Länger erprobt ist die Krebsbekämpfung mit Hilfe von Überwärme (Hyperthermie). Seit fünf Jahren kommt diese Therapie im Berliner Universitätsklinikum Rudolf Virchow bei Krebs in fortgeschrittenem Stadium zum Einsatz. Dabei erhitzen sie mit Radiowellen das befallene Gewebe auf bis zu 43 Grad. Unter der Wärme schrumpft der Tumor, so daß er für die parallel verlaufende Chemotherapie oder die Bestrahlungen anfälliger wird und besser zu operieren ist. „Nur mit der Kombination unterschiedlicher Therapieformen können wir bei der Krebsbehandlung einen Blumentopf gewinnen“, sagt Peter Wust, einer der für die Hyperthermie zuständigen Ärzte. Den Erfolg der Hyperthermie bestätigt eine Vergleichsreihe, die unter anderem in Dänemark, Italien und den Niederlanden durchgeführt wurde. Von den Erkrankten lebten nach fünf Jahren noch 46 Prozent der zusätzlich mit Hyperthermie Behandelten, ohne daß der Krebs wieder aufgetreten war. Ohne diese Behandlung lag die Überlebensrate nur bei 28 Prozent.
Alternative Therapien
Und andere, unkonventionelle Therapieformen jenseits der Schulmedizin? Ansätze gibt es zahlreiche, von der Ernährungs- bis zur Selentherapie. Immunstimulierende, ganzheitliche Behandlungen, die stärker als die Schulmedizin psychotherapeutische und seelische Aspekte miteinbeziehen, spielen hier eine Rolle. Solche Therapien haben einigen Zulauf. Schon weil sich manche Patienten von Schulmedizinern vielfach nicht ernst genommen fühlen. Wissenschaftliche Nachweise der Wirksamkeit dieser Methoden sind umstritten. Oft fehlt die Infrastruktur für eine fundierte Forschung.
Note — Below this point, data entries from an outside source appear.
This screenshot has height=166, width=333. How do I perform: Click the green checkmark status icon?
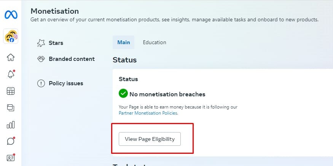point(123,94)
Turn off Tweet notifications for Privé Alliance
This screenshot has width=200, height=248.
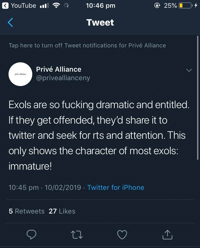(x=87, y=45)
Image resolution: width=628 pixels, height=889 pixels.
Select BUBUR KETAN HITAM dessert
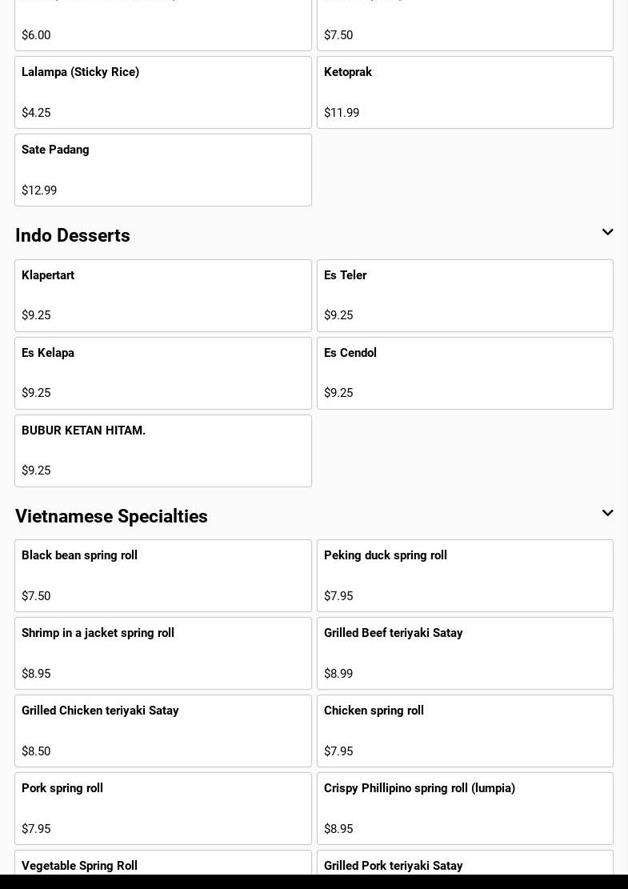pos(162,451)
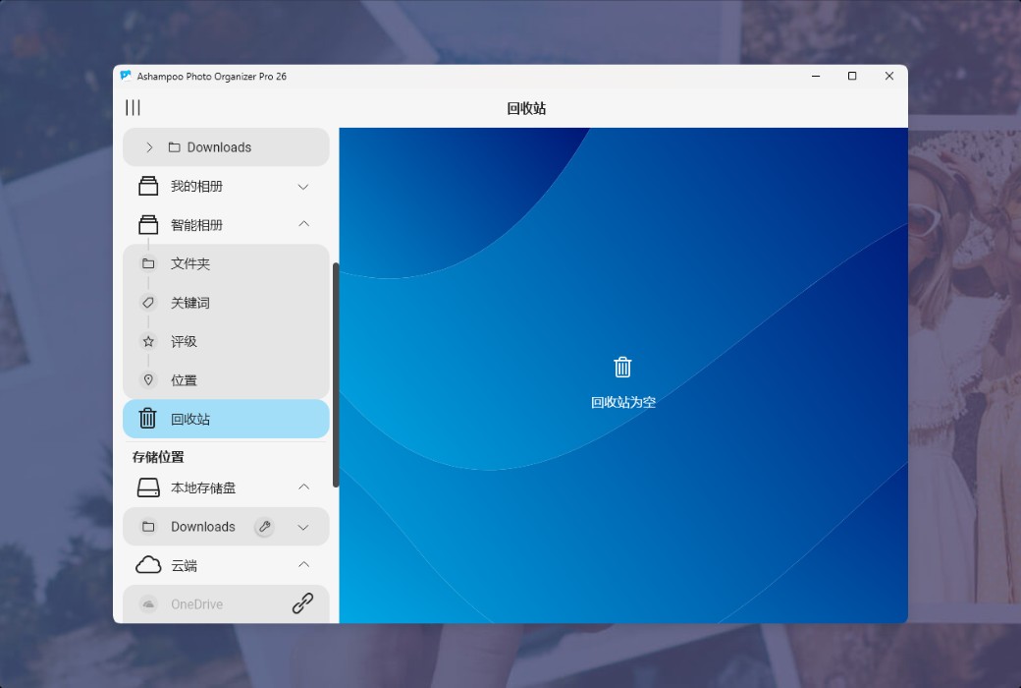
Task: Click the 位置 location pin icon
Action: [x=148, y=379]
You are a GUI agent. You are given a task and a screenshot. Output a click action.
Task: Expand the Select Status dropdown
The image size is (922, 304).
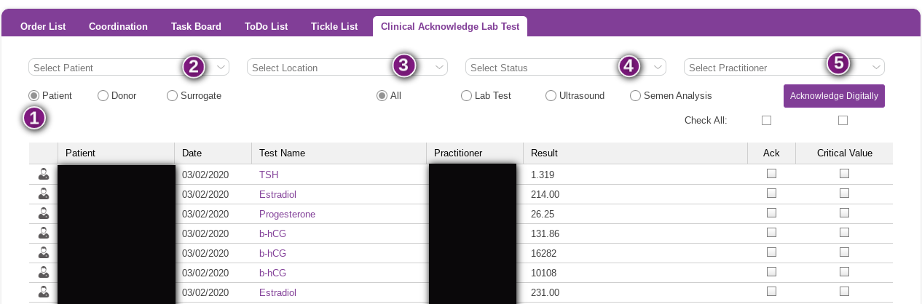pyautogui.click(x=566, y=68)
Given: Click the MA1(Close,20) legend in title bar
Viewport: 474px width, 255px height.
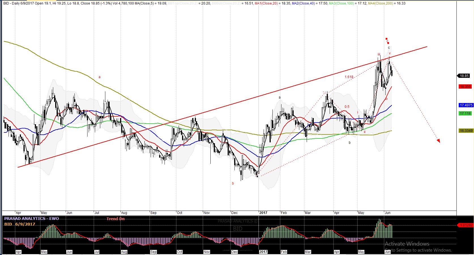Looking at the screenshot, I should click(266, 3).
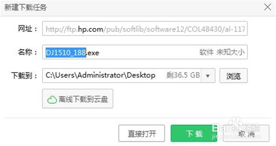The height and width of the screenshot is (146, 276).
Task: Click the 直接打开 button
Action: pyautogui.click(x=142, y=134)
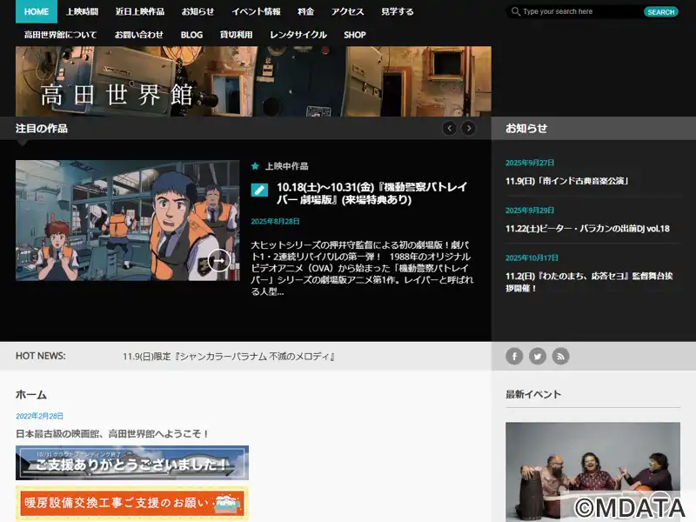Show the previous featured film slide
696x522 pixels.
tap(449, 128)
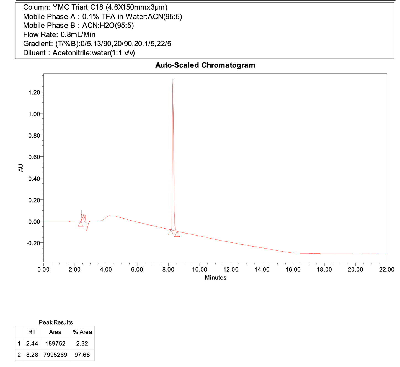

Um die Beweisführung bemüht sich die Arbeitsgruppe „Biologische Krebstherapie“ am Klinikum Nord in Nürnberg. Die Mitarbeiter untersuchen unkonventionelle Methoden, von denen die Anbieter behaupten, sie könnten den Krebs stoppen. Die Nürnberger fragen in der Regel beim Hersteller oder Anwender des Verfahrens, ob dieser Beweise für die Wirksamkeit seiner Methode habe. „Häufig reagiert der Hersteller nicht auf die Anfrage“, sagt Gerwin Kaiser, einer der am Projekt beteiligten Ärzte.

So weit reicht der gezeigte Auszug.